**ИСХОДНЫЙ ТЕКСТ:**
<<<<

55748.fb2 Ельцин - читать онлайн бесплатно полную версию книги . Страница 11

Ельцин - читать онлайн бесплатно полную версию книги . Страница 11

— Ваша забота была понятно какая: накормить.

— Да, целый день плыли, вечером останавливались, разводили костер. Однажды с нами плыл секретарь обкома по сельскому хозяйству. Так он, представляете, взял с собой целую клетку живых кур! Я, конечно, участия в этом не принимала, как их там, бедных, резали и ощипывали, не видела, но несколько вечеров подряд варила «царскую уху» с курятиной.

Эту «уху» Н. И. вспоминает со смехом. Солидно подошел к делу сплава по реке Чусовой секретарь по сельскому хозяйству. Порадовать решил первого.

Сплавлялись, как правило, в компании, обедали прямо в лодке, на реке. Лодка скользила мимо разрушенных церквей, тихих деревень, мимо «суровой красоты дремучего северного леса». Застывшее время и тихое течение.

Ну а как же текущие дела, неужели Ельцин все бросал на эту неделю?

— Нет, иногда останавливался в каком-нибудь селе и звонил прямо с почты. Мобильных телефонов тогда не было.

Единственный раз за все годы, когда сплавлялись не по Чусовой, а по реке Белой, их доставили к началу маршрута не на машине, а на вертолете.

В семье Ельциных никогда не было никакой прислуги, домработницы, няни. Подруги на работе говорили Н. И.: ты своих девочек даже через дорогу по телефону переводишь. И это было почти правдой: когда она уезжала в командировки, за девочками присматривали соседки, когда задерживалась со сдачей проекта допоздна, они сами готовили себе ужин и укладывались спать, в обычные дни она руководила всей их жизнью по телефону. По телефону вместе с ними разогревала обед, гладила, собирала Таню на тренировку, а Лену на уроки к учителю музыки и т. д. и т. д.

>>>>

**УСЛОВИЕ ЗАДАНИЯ:** Выведите без изменений часть отрывка о Ельцине, начиная со слов «55748.fb2 Ельцин - читать» и заканчивая словами «Порадовать решил первого.».

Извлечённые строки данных

<<<<

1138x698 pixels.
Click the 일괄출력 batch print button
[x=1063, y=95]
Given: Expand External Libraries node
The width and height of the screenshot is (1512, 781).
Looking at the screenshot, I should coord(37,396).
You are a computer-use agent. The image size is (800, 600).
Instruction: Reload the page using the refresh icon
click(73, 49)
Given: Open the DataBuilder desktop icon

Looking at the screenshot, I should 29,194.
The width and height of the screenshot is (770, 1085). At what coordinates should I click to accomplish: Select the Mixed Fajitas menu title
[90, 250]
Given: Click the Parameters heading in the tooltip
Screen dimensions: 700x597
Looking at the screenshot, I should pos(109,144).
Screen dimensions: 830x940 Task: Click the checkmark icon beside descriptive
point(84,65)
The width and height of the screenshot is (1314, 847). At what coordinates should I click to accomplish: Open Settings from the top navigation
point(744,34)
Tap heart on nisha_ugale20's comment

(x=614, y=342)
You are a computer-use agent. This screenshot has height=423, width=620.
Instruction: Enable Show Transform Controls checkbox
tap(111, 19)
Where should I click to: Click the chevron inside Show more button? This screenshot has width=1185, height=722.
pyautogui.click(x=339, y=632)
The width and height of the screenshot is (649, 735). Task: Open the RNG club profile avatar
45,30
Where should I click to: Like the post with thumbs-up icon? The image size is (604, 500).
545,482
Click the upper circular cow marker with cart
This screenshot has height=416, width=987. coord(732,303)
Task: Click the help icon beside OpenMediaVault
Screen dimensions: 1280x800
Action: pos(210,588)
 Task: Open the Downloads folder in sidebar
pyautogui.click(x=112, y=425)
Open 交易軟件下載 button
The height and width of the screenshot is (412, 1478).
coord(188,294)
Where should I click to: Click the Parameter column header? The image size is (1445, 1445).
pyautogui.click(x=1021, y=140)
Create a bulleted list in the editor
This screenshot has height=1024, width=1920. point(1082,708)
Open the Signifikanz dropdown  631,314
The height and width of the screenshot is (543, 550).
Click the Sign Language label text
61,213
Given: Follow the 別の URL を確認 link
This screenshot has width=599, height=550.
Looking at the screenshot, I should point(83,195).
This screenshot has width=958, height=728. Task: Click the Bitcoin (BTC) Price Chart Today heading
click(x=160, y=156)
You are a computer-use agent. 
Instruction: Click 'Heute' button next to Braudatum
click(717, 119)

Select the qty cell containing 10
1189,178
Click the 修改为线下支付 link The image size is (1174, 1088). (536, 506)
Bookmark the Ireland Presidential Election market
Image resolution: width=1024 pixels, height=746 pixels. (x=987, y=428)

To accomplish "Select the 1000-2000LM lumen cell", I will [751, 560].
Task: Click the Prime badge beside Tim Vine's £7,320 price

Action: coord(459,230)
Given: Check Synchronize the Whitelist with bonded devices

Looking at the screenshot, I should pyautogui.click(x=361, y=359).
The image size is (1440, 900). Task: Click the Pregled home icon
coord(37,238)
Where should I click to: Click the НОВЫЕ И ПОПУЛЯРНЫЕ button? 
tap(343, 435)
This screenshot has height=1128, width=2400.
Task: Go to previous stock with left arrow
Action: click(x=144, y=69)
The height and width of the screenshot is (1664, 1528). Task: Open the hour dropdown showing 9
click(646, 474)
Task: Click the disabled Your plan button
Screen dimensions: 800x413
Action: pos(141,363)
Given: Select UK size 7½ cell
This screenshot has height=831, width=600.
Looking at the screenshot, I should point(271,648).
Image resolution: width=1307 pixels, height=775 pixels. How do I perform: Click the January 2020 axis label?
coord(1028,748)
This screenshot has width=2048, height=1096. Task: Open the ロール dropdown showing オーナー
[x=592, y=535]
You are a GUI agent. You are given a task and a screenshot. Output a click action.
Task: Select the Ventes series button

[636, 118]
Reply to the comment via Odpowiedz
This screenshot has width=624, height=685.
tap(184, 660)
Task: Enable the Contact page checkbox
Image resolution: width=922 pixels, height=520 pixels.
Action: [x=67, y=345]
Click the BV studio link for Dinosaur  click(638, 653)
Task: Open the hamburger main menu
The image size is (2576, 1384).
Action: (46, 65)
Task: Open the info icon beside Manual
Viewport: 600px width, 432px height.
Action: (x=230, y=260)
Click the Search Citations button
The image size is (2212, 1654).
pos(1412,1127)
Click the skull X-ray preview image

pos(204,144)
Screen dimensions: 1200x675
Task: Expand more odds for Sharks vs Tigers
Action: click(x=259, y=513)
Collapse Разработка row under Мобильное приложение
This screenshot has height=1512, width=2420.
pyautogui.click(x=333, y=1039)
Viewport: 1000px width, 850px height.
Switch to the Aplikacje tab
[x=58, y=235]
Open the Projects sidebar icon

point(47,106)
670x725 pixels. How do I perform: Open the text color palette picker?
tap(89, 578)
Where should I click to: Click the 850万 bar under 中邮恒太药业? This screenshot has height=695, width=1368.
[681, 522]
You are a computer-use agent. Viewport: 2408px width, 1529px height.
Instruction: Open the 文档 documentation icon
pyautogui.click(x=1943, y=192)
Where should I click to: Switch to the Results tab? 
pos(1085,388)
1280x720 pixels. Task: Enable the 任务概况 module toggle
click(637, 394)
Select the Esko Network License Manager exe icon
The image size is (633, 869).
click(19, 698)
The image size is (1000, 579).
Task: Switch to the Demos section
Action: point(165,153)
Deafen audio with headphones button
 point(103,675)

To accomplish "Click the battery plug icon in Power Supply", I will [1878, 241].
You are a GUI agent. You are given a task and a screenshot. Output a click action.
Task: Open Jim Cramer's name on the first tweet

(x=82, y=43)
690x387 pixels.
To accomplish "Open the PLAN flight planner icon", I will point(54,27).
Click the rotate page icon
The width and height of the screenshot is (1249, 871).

>>>>

**ОТВЕТ:**
55748.fb2 Ельцин - читать онлайн бесплатно полную версию книги . Страница 11

Ельцин - читать онлайн бесплатно полную версию книги . Страница 11

— Ваша забота была понятно какая: накормить.

— Да, целый день плыли, вечером останавливались, разводили костер. Однажды с нами плыл секретарь обкома по сельскому хозяйству. Так он, представляете, взял с собой целую клетку живых кур! Я, конечно, участия в этом не принимала, как их там, бедных, резали и ощипывали, не видела, но несколько вечеров подряд варила «царскую уху» с курятиной.

Эту «уху» Н. И. вспоминает со смехом. Солидно подошел к делу сплава по реке Чусовой секретарь по сельскому хозяйству. Порадовать решил первого.